Stypox / dicio-android

Dicio assistant app for Android
GNU General Public License v3.0
761 stars 69 forks source link

System wide STT service #161

Open nebkrid opened 1 year ago

nebkrid commented 1 year ago

This is still in development, but the pull request is already opened for testing and reviewing purpose.

nebkrid commented 1 year ago

Before merging this we will have to make sure users understand the difference between these things

Yes, would be the readme file a good place for it? Additionally a button in the dicio settings as a shortcut to android settings menu for stt would be useful. But I am not sure whether it is in all android version the same place. In Android 10 it seems to be within the assistent settings, but on Android 13 I couldn't find the settings menu at all (or didn't showed up still an open TODO - see below). The Intent (= drawer = non-silent) way of requesting speech input should be intuitive as it shows up when dicio is first time installed like other standard apps.

... separate gradle module... The app project will then depend directly on vosk-stt-service, and so will still be provided without the need to install two APKs. What do you think about this? Would it be too complicated to do at this point?

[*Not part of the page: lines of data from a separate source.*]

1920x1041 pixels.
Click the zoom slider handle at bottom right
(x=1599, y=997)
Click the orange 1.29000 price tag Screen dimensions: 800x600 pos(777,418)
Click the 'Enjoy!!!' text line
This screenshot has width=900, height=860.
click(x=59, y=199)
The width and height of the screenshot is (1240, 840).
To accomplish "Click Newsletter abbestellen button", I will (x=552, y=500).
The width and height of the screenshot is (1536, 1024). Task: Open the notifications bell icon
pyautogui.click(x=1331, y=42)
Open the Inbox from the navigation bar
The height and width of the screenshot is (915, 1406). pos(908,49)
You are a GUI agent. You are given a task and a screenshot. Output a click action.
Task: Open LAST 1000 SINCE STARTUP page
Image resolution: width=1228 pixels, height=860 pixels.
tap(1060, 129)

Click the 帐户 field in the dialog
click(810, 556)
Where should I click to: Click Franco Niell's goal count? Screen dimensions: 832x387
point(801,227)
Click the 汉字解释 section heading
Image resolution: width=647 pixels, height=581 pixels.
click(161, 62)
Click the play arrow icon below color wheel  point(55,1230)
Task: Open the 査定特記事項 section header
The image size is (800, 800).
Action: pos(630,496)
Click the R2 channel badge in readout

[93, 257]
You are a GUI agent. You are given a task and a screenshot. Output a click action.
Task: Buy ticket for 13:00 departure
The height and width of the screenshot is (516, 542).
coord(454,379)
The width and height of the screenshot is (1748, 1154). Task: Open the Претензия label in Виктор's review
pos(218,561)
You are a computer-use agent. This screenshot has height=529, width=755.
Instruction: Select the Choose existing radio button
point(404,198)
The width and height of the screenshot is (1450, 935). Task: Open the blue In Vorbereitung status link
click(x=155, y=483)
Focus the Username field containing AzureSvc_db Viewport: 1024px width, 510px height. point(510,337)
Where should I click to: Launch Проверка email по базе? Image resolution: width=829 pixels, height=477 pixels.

I didn't looked into Sapphire yet, and therefore I am not sure whether it is the same what I guess it is. If it is something like a plugin so that the apps are related with each other this sounds generally like a very good approach. However, I just noticed when I was looking for some documentation about vosk in order to enable more RecognizerIntent extras that there is acutally a stand-alone stt-service project by the vosk-developers. In the first moment I doubted whether it is actually useful at all to spend more time than necessary in this branch. However, since the other project is not easily available (neither in f-droid nor play store and the latest apk release fails installing) and it seems that it will at least take its time until it will be, I think at least for the moment its definitly useful to let dicio export its vosk implementation. Especially with having the initialization speed up for dicio in mind. But spending too much effort in "reinventing the wheel" and make a completey standalone app doesn't make sense any more in my eyes. At least as long as the further development of the vosk-stand-alone-app is not given up (or other features missing, I didn't tried it yet). How do you think?

nebkrid commented 1 year ago

Current state of this PR: Implemented Features in the STT service:

Extended dicio features

Limitations

lman0 commented 1 year ago

@nebkrid could you provide an apk ? I would like to test your PR as a user. Thanks

cvzi commented 1 year ago

@lman0 I just compiled it to test it, here is an apk: app-debug.zip


  • reinstallation via android studio resets system setting to default STT service (don't know whether this will happen in case of normal updates, too. May also be device/android version specific. Seems to happen when the dicio process is killed by user / an update.)

It persists on regular app updates, as long as you don't change the names of the pertaining classes.

lman0 commented 1 year ago

Here is my use result : @nebkrid

It don't show as voice ime for other keyboard (tested with openboard , florisboard , each found in fdroid and with aosp keyboard as well) is that normal? I need to tell , I use French language. And since I use an aosp android 12 , I don't have google play voice recognition. Only dicio show as voice recognition, in the setting but I don't know how to use it.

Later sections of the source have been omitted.